Rent-to-own is more flexible than other arrangements because it provides prospective homebuyers with a valuable commodity: time. It enables renters to pursue homeownership at the pace that’s right for them by removing the need to save a down payments and allowing them to determine the length of the agreement. For example, a renter could opt for a short-term living arrangement that allows them cash out on their investment and move on to another home at any time. Alternatively, they could choose to stay in the home long-term and become the sole owner of the home over time.
The Future of Fractional Ownership
The cost of housing is rising at a rate that many prospective homebuyers cannot keep up with. Average home prices continue to soar, which is particularly problematic to first-time buyers and people living in under-housed conditions. We need to reconsider what home ownership looks like so we can make it more obtainable to the thousands of people who have been priced out of the market.

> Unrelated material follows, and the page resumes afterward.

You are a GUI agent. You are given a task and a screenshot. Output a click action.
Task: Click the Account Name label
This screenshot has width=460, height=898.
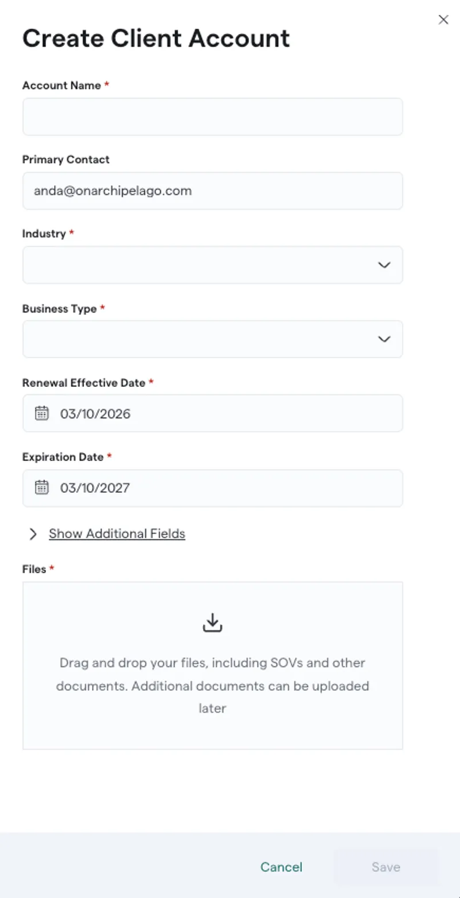click(62, 85)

There may not be a one-size-fits-all answer, but fractional ownership is a solution for people with limited savings. At the Lab, we’re exploring opportunities to turn fractional ownership and other alternative financing solutions into purpose-driven companies that support hard-working Canadians. We believe that if we can remove financial barriers in the home buying journey, then we can help people get into the right home sooner while creating innovative investment opportunities for our industry.
As a first-time homebuyer would you use fractional ownership for your home purchase?